### PROMPT
Restate all the data word for word, leaving nothing out.

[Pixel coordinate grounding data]
--*--
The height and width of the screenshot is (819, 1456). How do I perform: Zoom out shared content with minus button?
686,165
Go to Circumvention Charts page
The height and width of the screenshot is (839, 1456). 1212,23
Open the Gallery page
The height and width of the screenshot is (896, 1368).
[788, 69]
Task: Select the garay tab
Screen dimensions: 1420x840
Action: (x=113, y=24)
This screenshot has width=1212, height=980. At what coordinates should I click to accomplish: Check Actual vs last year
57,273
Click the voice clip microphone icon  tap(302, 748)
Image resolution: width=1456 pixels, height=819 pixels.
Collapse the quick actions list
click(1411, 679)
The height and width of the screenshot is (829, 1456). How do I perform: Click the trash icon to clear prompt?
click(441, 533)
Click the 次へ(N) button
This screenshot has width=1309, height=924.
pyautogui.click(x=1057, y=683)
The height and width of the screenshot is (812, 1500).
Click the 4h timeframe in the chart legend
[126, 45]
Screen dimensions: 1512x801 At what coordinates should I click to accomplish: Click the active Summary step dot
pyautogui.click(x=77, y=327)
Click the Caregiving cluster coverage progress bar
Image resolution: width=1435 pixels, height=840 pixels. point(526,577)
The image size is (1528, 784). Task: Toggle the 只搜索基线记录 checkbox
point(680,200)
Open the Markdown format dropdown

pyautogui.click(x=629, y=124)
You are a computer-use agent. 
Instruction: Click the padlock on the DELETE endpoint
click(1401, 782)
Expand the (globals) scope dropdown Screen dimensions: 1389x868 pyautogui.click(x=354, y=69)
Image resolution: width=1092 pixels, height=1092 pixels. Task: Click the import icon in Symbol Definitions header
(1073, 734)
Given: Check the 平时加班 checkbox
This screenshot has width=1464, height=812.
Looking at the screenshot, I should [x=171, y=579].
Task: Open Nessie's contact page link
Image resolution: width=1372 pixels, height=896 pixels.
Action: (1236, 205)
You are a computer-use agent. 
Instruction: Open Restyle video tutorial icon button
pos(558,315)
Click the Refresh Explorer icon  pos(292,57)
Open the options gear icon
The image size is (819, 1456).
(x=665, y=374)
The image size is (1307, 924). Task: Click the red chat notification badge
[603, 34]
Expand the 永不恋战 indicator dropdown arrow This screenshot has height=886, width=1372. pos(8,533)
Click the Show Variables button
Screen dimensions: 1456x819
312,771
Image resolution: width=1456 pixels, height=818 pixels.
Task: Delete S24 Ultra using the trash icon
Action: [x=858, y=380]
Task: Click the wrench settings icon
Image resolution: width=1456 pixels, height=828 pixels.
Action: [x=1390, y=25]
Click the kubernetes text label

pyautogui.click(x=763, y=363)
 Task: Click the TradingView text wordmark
--*--
### OUTPUT OF THE TASK
The height and width of the screenshot is (819, 1456). How do I perform: Zoom out shared content with minus button?
686,165
Go to Circumvention Charts page
The height and width of the screenshot is (839, 1456). 1212,23
Open the Gallery page
The height and width of the screenshot is (896, 1368).
[788, 69]
Task: Select the garay tab
Screen dimensions: 1420x840
Action: (x=113, y=24)
This screenshot has width=1212, height=980. At what coordinates should I click to accomplish: Check Actual vs last year
57,273
Click the voice clip microphone icon  tap(302, 748)
Image resolution: width=1456 pixels, height=819 pixels.
Collapse the quick actions list
click(1411, 679)
The height and width of the screenshot is (829, 1456). How do I perform: Click the trash icon to clear prompt?
click(441, 533)
Click the 次へ(N) button
This screenshot has width=1309, height=924.
pyautogui.click(x=1057, y=683)
The height and width of the screenshot is (812, 1500).
Click the 4h timeframe in the chart legend
[126, 45]
Screen dimensions: 1512x801 At what coordinates should I click to accomplish: Click the active Summary step dot
pyautogui.click(x=77, y=327)
Click the Caregiving cluster coverage progress bar
Image resolution: width=1435 pixels, height=840 pixels. point(526,577)
The image size is (1528, 784). Task: Toggle the 只搜索基线记录 checkbox
point(680,200)
Open the Markdown format dropdown

pyautogui.click(x=629, y=124)
You are a computer-use agent. 
Instruction: Click the padlock on the DELETE endpoint
click(1401, 782)
Expand the (globals) scope dropdown Screen dimensions: 1389x868 pyautogui.click(x=354, y=69)
Image resolution: width=1092 pixels, height=1092 pixels. Task: Click the import icon in Symbol Definitions header
(1073, 734)
Given: Check the 平时加班 checkbox
This screenshot has width=1464, height=812.
Looking at the screenshot, I should [x=171, y=579].
Task: Open Nessie's contact page link
Image resolution: width=1372 pixels, height=896 pixels.
Action: (1236, 205)
You are a computer-use agent. 
Instruction: Open Restyle video tutorial icon button
pos(558,315)
Click the Refresh Explorer icon  pos(292,57)
Open the options gear icon
The image size is (819, 1456).
(x=665, y=374)
The image size is (1307, 924). Task: Click the red chat notification badge
[603, 34]
Expand the 永不恋战 indicator dropdown arrow This screenshot has height=886, width=1372. pos(8,533)
Click the Show Variables button
Screen dimensions: 1456x819
312,771
Image resolution: width=1456 pixels, height=818 pixels.
Task: Delete S24 Ultra using the trash icon
Action: [x=858, y=380]
Task: Click the wrench settings icon
Image resolution: width=1456 pixels, height=828 pixels.
Action: [x=1390, y=25]
Click the kubernetes text label

pyautogui.click(x=763, y=363)
 Task: Click the TradingView text wordmark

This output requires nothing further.